_Testo fornito_:
Per comprendere argomenti al centro di un dibattito  vivace e – talvolta – dai toni accesi è bene approfondire la propria conoscenza, un testo di ausilio è “I generi e la storia. Femminile e maschile in rivoluzione”, scritto da Giulia Sissa e pubblicato da Il Mulino. Attraverso un approccio multidisciplinare che considera una lettura del profilo storico, sociologico, normativo e filosofico l’autrice argomenta la nascita del concetto di genere che affranca dal determinismo biologico del sesso aprendo la strada alla possibilità di essere, rappresentarsi, relazionarsi e percepirsi in una gamma di identità comprese tra i due estremi uomo/donna.

_Elenco delle righe_:
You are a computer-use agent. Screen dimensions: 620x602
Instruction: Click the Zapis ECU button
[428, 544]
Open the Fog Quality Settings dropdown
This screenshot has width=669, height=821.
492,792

_Consegna_: Riporta per favore, senza alcuna modifica, il tratto del testo fornito compreso tra “Per comprendere argomenti” e “due estremi uomo/donna.”, estremi inclusi.

_Risposta alla consegna_:
Per comprendere argomenti al centro di un dibattito  vivace e – talvolta – dai toni accesi è bene approfondire la propria conoscenza, un testo di ausilio è “I generi e la storia. Femminile e maschile in rivoluzione”, scritto da Giulia Sissa e pubblicato da Il Mulino. Attraverso un approccio multidisciplinare che considera una lettura del profilo storico, sociologico, normativo e filosofico l’autrice argomenta la nascita del concetto di genere che affranca dal determinismo biologico del sesso aprendo la strada alla possibilità di essere, rappresentarsi, relazionarsi e percepirsi in una gamma di identità comprese tra i due estremi uomo/donna.